The Maybes are used to represent the possibility that a package has appeared/disappeared between in two build results which should not normally happen when we use the same build plan, but theoretically possible if we diff arbitrary build reports (which we should be able to do).

In action

Build diff is split into two sections: suspicious and innocent. Suspicious changes are those for which isChangeSuspicious returns True. A bit unexpectedly, the tool detected such a change even before we quite finished working on Stackage HEAD:

==== SUSPICIOUS CHANGES

stm-delay:
  at nightly-2018-04-05-5161609117c16cb7b29b2b8b1cd41e74341d4137.csv
    build succeeded, 2 test suites passed, 0 test suites failed
  at nightly-2018-04-05-3cfb12d8adac37e5565d66fd173e4648cc041e65.csv
    build succeeded, 1 test suites passed, 0 test suites failed

There are changes that need attention of GHC team.
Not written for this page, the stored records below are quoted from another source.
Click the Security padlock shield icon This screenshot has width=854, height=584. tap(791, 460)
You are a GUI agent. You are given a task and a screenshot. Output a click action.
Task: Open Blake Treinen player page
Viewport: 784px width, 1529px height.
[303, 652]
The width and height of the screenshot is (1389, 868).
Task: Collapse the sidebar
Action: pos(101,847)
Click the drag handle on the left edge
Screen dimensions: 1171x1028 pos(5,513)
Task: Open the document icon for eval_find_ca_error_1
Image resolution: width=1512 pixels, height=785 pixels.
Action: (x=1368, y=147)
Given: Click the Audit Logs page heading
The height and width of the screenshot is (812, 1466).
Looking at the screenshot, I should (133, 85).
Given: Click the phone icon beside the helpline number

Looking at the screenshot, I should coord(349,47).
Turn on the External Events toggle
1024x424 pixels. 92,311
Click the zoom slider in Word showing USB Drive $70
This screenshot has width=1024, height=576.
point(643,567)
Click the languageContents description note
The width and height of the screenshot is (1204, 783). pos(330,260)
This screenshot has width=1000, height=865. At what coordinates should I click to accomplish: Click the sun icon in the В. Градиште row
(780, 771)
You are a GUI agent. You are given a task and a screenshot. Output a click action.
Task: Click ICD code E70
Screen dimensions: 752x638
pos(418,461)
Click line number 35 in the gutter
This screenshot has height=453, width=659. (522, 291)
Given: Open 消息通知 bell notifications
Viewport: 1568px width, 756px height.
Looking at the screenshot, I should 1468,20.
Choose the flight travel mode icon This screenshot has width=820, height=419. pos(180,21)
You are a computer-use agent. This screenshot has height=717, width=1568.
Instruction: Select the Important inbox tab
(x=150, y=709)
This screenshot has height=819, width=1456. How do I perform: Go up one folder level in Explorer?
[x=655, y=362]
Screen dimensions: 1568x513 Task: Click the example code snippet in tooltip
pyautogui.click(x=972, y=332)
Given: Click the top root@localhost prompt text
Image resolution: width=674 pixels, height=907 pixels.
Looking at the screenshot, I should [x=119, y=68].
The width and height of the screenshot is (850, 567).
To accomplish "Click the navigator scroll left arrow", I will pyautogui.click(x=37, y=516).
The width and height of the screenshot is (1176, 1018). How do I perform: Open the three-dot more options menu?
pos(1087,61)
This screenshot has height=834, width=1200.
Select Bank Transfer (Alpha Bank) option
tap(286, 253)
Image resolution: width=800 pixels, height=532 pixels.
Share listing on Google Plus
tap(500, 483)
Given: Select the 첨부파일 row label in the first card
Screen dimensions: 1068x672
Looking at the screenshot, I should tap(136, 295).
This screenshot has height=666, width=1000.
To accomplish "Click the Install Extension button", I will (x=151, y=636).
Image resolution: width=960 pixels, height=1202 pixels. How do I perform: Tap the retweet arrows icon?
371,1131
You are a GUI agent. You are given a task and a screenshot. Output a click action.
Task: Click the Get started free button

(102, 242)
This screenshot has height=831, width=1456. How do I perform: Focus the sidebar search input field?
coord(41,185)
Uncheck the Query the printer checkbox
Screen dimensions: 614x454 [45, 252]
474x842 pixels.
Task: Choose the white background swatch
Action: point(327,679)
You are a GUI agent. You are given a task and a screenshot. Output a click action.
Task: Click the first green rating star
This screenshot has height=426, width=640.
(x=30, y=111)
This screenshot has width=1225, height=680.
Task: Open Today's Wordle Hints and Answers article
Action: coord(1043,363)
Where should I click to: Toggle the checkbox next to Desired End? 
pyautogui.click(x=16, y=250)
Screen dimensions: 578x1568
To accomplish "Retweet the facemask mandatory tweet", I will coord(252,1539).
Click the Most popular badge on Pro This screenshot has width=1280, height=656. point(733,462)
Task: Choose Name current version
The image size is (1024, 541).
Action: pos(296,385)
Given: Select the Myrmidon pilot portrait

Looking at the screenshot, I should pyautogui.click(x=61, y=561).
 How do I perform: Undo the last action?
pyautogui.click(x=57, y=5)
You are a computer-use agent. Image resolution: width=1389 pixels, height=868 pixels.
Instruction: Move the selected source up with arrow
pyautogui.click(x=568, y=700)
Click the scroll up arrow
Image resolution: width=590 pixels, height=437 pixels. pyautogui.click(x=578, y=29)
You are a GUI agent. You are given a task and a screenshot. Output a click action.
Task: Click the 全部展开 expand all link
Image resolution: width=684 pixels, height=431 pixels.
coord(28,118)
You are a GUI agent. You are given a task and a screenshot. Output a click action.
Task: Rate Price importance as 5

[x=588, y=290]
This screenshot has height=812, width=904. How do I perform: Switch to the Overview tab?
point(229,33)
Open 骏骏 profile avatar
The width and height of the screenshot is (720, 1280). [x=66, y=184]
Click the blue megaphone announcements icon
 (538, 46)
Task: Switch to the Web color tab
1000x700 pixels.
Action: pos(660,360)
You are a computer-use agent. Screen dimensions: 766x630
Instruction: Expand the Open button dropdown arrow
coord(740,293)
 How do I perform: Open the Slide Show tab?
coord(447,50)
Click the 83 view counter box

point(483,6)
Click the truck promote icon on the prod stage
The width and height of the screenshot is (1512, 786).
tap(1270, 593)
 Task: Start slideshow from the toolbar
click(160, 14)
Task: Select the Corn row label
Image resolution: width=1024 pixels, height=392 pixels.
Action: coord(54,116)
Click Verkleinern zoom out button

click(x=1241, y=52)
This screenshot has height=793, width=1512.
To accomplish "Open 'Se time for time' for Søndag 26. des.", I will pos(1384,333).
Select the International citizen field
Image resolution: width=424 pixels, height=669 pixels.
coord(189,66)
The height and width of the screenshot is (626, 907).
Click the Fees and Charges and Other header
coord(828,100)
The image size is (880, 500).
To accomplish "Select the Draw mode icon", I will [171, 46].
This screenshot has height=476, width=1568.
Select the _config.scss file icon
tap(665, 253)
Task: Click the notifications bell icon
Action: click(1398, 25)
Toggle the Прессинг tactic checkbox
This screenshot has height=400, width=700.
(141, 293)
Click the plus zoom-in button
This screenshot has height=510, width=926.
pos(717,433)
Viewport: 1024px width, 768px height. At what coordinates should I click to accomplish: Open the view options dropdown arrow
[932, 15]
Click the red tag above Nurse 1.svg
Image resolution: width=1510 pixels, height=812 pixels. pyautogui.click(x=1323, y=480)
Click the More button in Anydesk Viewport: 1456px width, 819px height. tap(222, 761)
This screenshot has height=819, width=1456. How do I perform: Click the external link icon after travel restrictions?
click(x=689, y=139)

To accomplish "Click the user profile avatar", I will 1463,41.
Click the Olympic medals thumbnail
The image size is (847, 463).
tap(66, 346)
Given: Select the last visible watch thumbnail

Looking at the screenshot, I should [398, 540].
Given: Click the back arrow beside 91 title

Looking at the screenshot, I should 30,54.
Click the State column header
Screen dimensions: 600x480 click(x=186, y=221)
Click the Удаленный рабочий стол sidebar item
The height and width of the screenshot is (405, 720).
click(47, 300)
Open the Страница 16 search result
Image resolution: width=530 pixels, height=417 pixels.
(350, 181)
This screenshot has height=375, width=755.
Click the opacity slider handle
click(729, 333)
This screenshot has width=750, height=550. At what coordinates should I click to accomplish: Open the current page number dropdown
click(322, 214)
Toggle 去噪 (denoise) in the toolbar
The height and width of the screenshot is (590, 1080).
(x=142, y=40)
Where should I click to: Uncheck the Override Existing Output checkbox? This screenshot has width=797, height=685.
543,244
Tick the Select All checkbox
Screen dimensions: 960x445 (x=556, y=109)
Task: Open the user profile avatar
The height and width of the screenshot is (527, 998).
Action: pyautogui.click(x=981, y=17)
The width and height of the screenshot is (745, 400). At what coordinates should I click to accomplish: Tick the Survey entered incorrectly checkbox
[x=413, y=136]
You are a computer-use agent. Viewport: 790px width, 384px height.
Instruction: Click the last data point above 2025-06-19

Since the sum of succeeding and failing test suites decreased, this means that some test suites stopped to build. On further inspection, we determined that this change was not caused by GHC, and that forced us to improve hermeticity of the setup to prevent this from happening in the future.

Even if the change were caused by GHC, it'd not necessarily indicate a regression. Still, it's good to be able to catch these changes instead of discovering them when a release candidate is out, or a new version of GHC is published.

CircleCI logs are publicly available here: https://circleci.com/gh/tweag/stackage-head. The stackage-head project can be found here: https://github.com/tweag/stackage-head.

Running as a job in GHC's CircleCI script

The script is currently run independently of GHC's CI processes. There are some advantages to running Stackage HEAD as a job in GHC's CircleCI script:

  1. We can test on a per-commit basis and precisely detect which commit introduces a change.

  2. We can see the effect of a commit before it's merged into master.

Reasons to stick to running Stackage HEAD as a separate CircleCI script:

  1. Failure of Stackage HEAD is not necessarily a regression of GHC so it probably should not contribute to CI failures of GHC automatically.

  2. Build times may increase in the future as more packages start to build with the development version of GHC and more packages are added to Stackage.

  3. Right now: with separate setup we can configure email sending on failures whereas GHC CI is currently still always red due to failing tests.

Conclusion

Only time can tell how useful Stackage HEAD really is. But it looks like the experiment is worth it and may allow us to improve QA of the GHC development process. What do you think? Please let us know, or even better, please consider contributing to this new and exciting project.